— START OF EXERCISE DATA —

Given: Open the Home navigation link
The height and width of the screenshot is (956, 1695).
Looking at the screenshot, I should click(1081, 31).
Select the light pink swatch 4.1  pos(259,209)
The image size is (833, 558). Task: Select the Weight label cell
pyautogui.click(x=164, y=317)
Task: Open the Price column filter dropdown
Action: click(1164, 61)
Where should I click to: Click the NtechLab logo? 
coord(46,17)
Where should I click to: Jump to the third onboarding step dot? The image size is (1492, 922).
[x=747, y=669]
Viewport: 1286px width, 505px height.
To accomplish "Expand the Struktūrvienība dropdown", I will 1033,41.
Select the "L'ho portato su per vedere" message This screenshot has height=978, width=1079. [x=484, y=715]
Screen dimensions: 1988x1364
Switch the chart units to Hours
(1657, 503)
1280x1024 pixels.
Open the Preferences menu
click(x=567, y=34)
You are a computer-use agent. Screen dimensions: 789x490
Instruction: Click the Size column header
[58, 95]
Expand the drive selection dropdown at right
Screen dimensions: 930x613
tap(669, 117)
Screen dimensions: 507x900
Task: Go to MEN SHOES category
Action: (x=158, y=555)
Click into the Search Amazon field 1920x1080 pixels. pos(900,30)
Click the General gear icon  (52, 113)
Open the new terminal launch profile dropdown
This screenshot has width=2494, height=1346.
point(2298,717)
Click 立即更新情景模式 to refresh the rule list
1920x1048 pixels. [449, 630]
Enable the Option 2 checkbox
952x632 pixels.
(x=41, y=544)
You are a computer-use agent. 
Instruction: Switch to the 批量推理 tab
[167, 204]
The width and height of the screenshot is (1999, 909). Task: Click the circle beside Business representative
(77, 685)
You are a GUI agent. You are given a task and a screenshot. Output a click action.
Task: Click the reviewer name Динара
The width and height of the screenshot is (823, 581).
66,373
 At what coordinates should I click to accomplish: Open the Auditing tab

— END OF EXERCISE DATA —

OBJECTIVE
Which lines in the items above contain the string "Instruction"? Pick out each of them and copy it in full.

RESPONSE BELOW
Instruction: Click the Size column header
Instruction: Switch to the 批量推理 tab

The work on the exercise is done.